This experimental data suggests that apes can successfully learn symbolic relationships. However, this learning is only obtained under certain experimental conditions that, for example, stress the pragmatic aspects of communication during language acquisition. These experiments are lengthy and complex, but they are useful in the acquisition of symbolisation abilities in apes. They also indicate that animals can use symbols in ways that emulate human language without comprehending their representational function (Savage-Rumbaugh et. al., 1980). For Deacon (1997) this evidence contributes to the explanation of the gap between animal communication systems and human language. Deacon also suggests that animals, even apes, have great difficulties in learning symbolic relationships because of differences in the structure and function of their brain, in particular in the prefrontal cortex areas.

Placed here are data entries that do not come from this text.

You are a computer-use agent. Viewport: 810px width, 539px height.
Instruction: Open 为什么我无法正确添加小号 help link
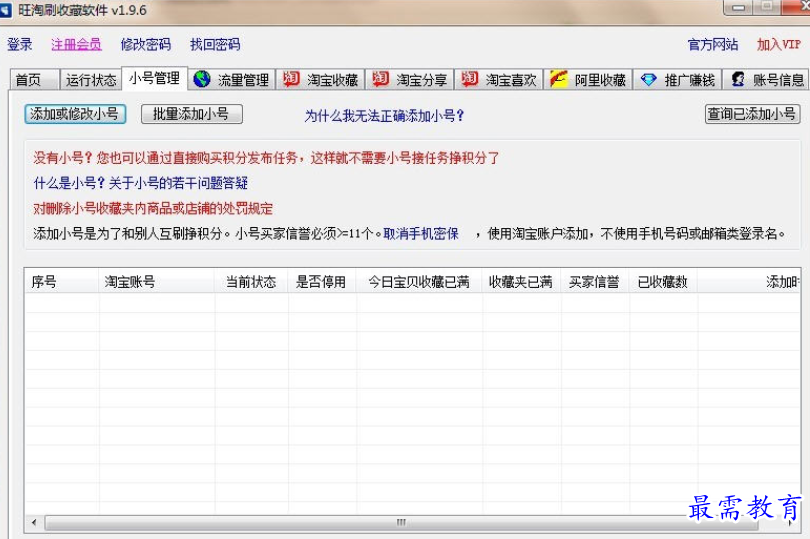(x=384, y=116)
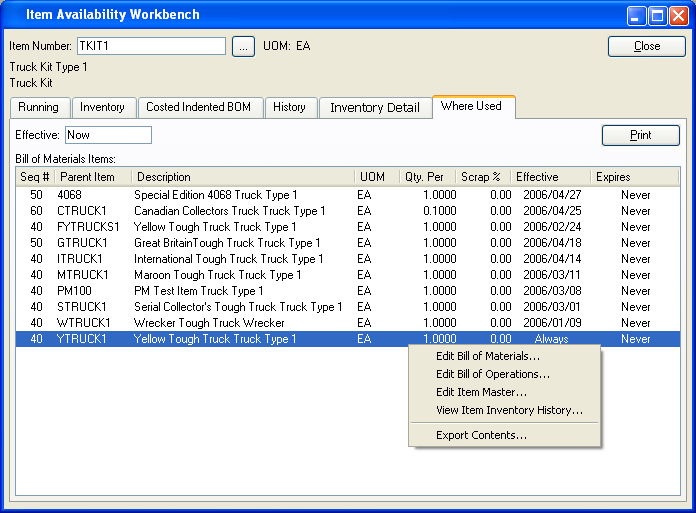Open item list with the ellipsis button
696x513 pixels.
point(243,46)
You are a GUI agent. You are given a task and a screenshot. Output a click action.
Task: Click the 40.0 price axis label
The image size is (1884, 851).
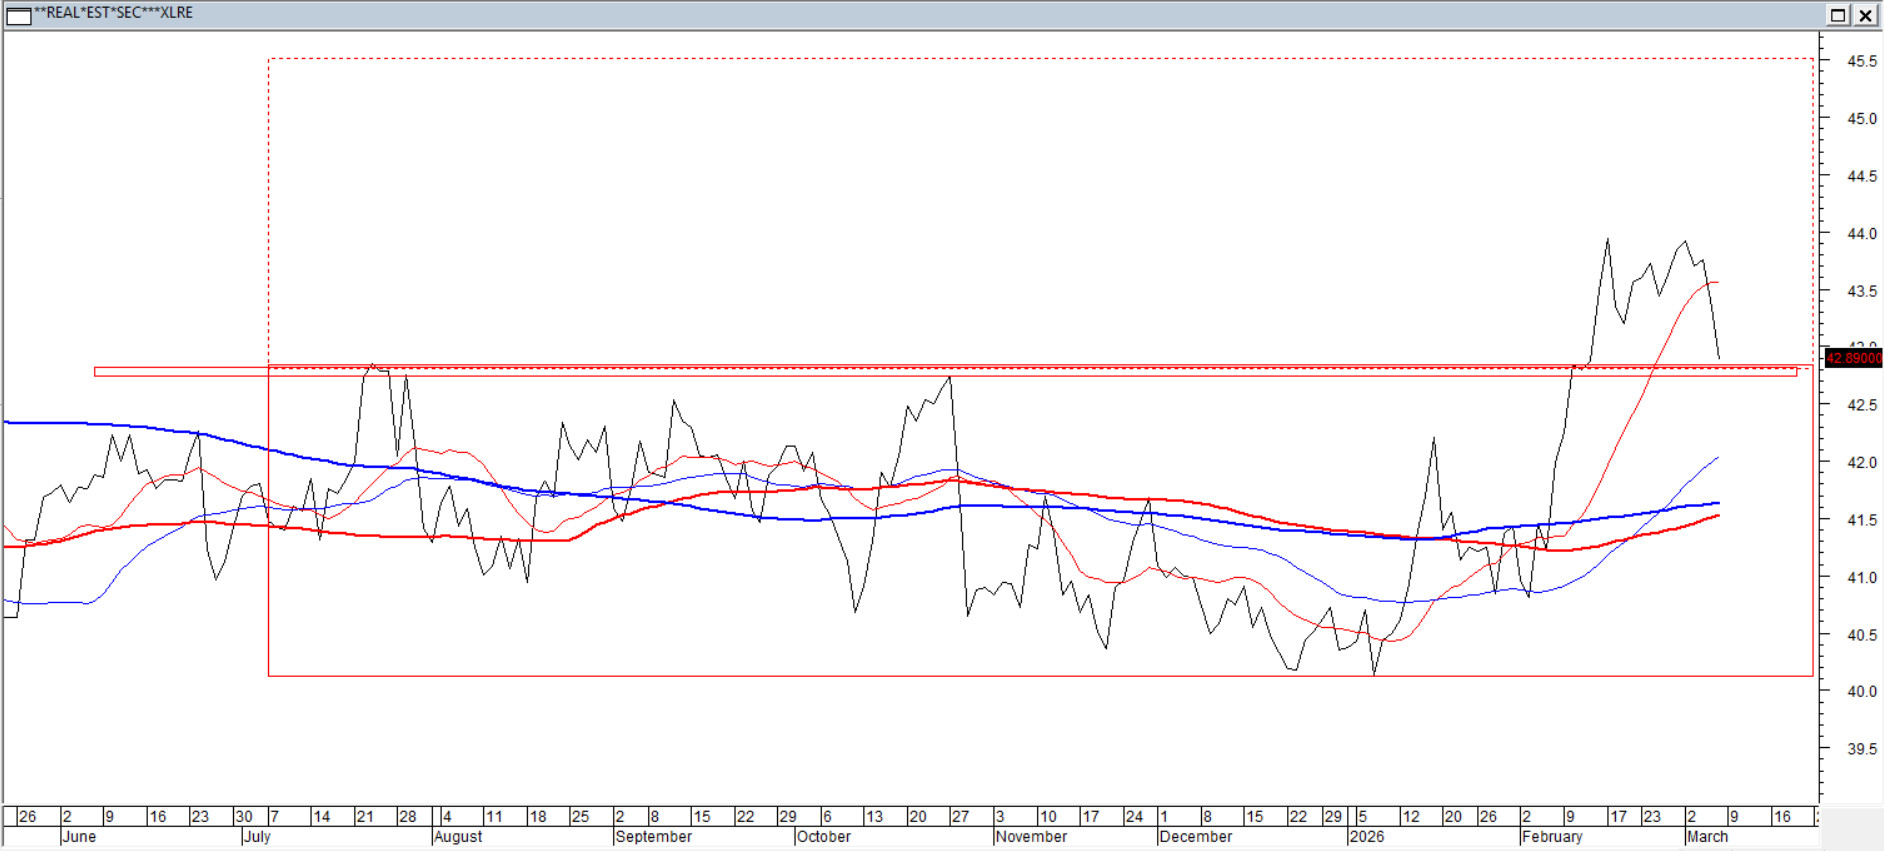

Artificial neural nets are computational models that are inspired by the function and structure of biological neural systems. Currently, they are used for modelling cognition. However, using neural net models to study symbol acquisition is still a controversial subject. Some researchers are very sceptical (e.g., Fodor & Pylyshyn, 1988; Marcus, 1998), whilst others support the use of neural nets for cognitive tasks requiring symbolisation (e.g., Rumelhart & McClelland, 1986). Recently, the integration of genetic algorithms as a model of evolution and neural nets for cognitive modelling, has been proposed for the study of the evolution of communication in populations of artificial organisms (Cangelosi & Harnad, in press). This method is part of the synthetic approach to the modelling of language evolution (Steels, 1997; Kirby, 1999). This paper uses a model of the evolution of communication (Cangelosi, 1999) to study symbolisation and symbol acquisition in neural nets. Such nets represent the organisms' cognitive systems that control behaviour and communication. The simulated tasks resemble that of Savage-Rumbaugh & Rumbaugh's (1978) chimpanzee experiments. This work proposes a complementary approach for the study of the evolution of symbolisation through computational modelling. Computer models will allow us to simulate and expand the experimental settings used in lengthy animal experiments. For example, neural nets can be used to test some of Deacon's (1997) hypotheses on the co-evolution of the brain, language and symbolisation.

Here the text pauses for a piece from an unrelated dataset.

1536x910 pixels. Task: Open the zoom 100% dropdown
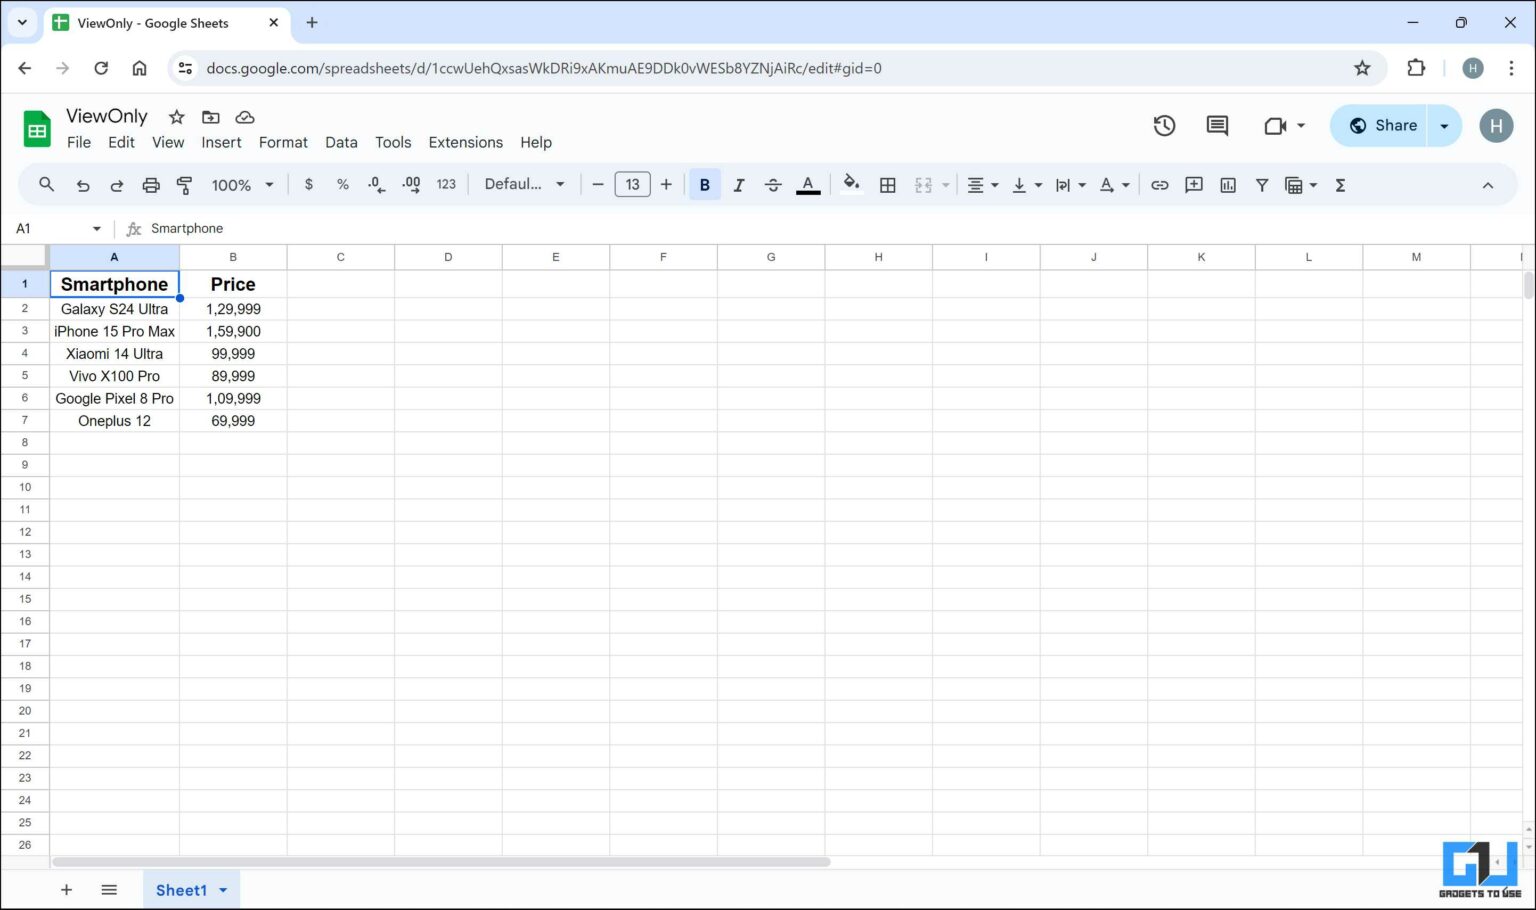pyautogui.click(x=242, y=185)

The model setup is directly inspired by the ape language experiments. A population of 80 artificial organisms perform a foraging task by collecting edible mushrooms, whilst avoiding poisonous mushrooms (toadstools). The organisation of foraging task stimuli into a hierarchy of functional categories was derived from Savage-Rumbaugh & Rumbaugh's (1978) experiments. Our hierarchy consists of 2 high-level categories (edible and poisonous mushrooms) and 3 low-level categories (large, medium, and small mushrooms). Organisms will learn to name each of the three edible subcategories ("large edible", "medium edible", and "small edible") and a common verb for the high-order edible category, i.e. "approach". Each of the three toadstool subcategories ("large poisonous", "medium poisonous", and "small poisonous") require the use of the same verb, i.e. "avoid". The organisms' fitness and reproduction depend upon the number of edible foods correctly collected minus the number of toadstools collected. At each generation the 20 organisms with the highest fitness are selected and asexually reproduce 4 offspring each. The organism’s genotype is the connection weight matrix of its neural net. New offspring are subject to a 10% random mutation of their weights. During the first 300 generations, organisms evolve the ability to discriminate between the 6 types of mushrooms (3 edible and 3 poisonous). From generation 301 organisms are able to communicate using 8 linguistic input/output units to describe mushrooms. Organisms learn to label mushrooms using the backpropagation algorithm. The teaching input is provided from their parents.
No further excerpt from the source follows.